De voorzitter overhandigt vervolgens de enveloppe met het stembiljet ongeopend aan het derde lid van het stembureau. Indien het stembiljet zich niet in de daartoe bestemde enveloppe bevindt, overhandigt de voorzitter het stembiljet, zonder het in te zien, dichtgevouwen aan het derde lid van het stembureau.
4.
Het derde lid van het stembureau steekt de enveloppe met het stembiljet in de stembus.

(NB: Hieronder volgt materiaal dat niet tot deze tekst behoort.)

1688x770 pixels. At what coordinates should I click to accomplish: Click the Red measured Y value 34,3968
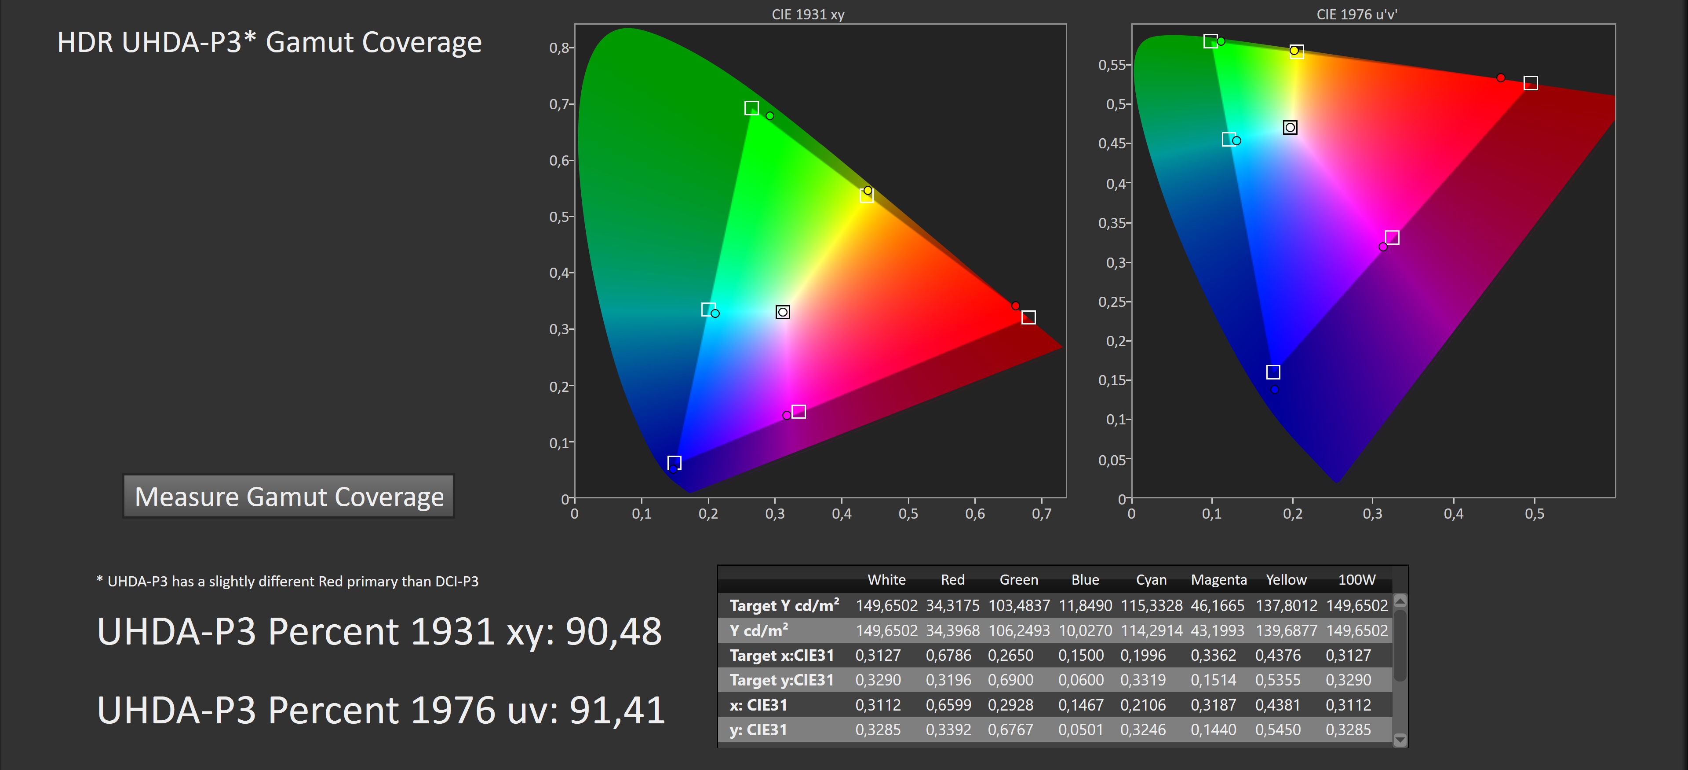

Indien het stembiljet zich niet in de daartoe bestemde enveloppe bevindt, steekt het derde lid van het stembureau het stembiljet, zonder het in te zien, dichtgevouwen in de stembus.
1.
Indien de retourenveloppe niet zowel een geldig briefstembewijs als een stembiljet, onderscheidenlijk de in
artikel M 6, eerste lid, onder d, bedoelde enveloppe met stembiljet, bevat, dan wel de op het briefstembewijs gestelde verklaring van de kiezer dat hij het stembiljet persoonlijk heeft ingevuld, niet door deze is ondertekend, voegt de voorzitter de aangetroffen bescheiden, zonder het stembiljet in te zien dan wel zonder de enveloppe met het stembiljet te openen, wederom in de retourenveloppe en legt hij deze, na haar te hebben verzegeld, terzijde.
2.
Indien in een retourenveloppe twee of meer stembiljetten, onderscheidenlijk enveloppen met stembiljet, zijn gevoegd, doet de voorzitter alle stembiljetten, onderscheidenlijk enveloppen met stembiljet en briefstembewijzen, zonder de stembiljetten in te zien dan wel de enveloppen met stembiljet te openen, wederom in de retourenveloppe en legt hij deze, na haar te hebben verzegeld, terzijde.